Design and setting
This RCT was registered in the Chinese Clinical Trial Registry (ChiCTR2100052301) on 24/10/2021 and approved by the Ethics Committee of the Nanjing Center for Disease Control and Prevention (PJ2021-A001-02). This parallel, investigator-blind, controlled trial was conducted from June 2022 to June 2023 at community health service centers across 12 districts in Nanjing, China. The study adhered to the guidelines of the Helsinki Declaration, and its reporting followed the CONSORT standards.
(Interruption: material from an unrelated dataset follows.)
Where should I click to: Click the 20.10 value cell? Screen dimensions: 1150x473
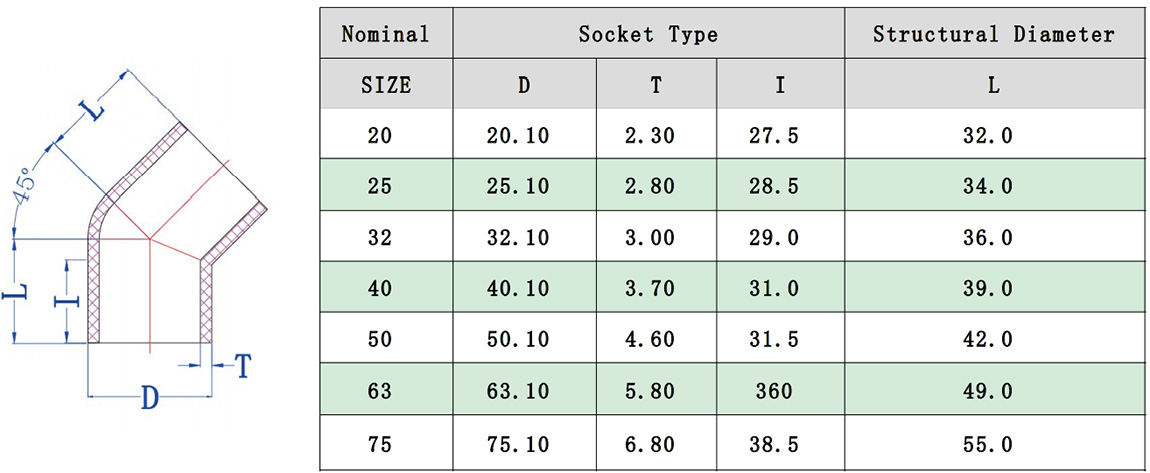tap(524, 137)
Informed consent was obtained from all participants.
From June to August 2022, a multistage stratified cluster random sampling method was employed to select 1,600 T2DM patients from communities enrolled in the National Essential Public Health Services Program in Nanjing. Eligible patients with mild to moderate chronic periodontitis were recruited via telephone invitations to participate in self-management activities and complete evaluation surveys. The classification criteria for chronic periodontitis and mild to moderate chronic periodontitis were based on previously published studies29,30.
Inclusion/exclusion criteria
Participants were included if they met the following criteria: (1) Aged ≥ 35 years; (2) Permanent residents of Nanjing (residing locally ≥ 6 months in the past year); (3) Diagnosed with T2DM according to the Chinese Guidelines for the Prevention and Treatment of Type 2 Diabetes (2020 edition)2, defined as fasting plasma glucose (FPG) ≥ 7.0 mmol/L, or glycated hemoglobin (HbA1c) ≥ 6.5%, or prior diagnosis by township/higher-level hospitals, or current use of antidiabetic medications/insulin; (4) Enrolled in the National Essential Public Health Services Program for T2DM management; (5) Clinically stable with no severe diabetes complications.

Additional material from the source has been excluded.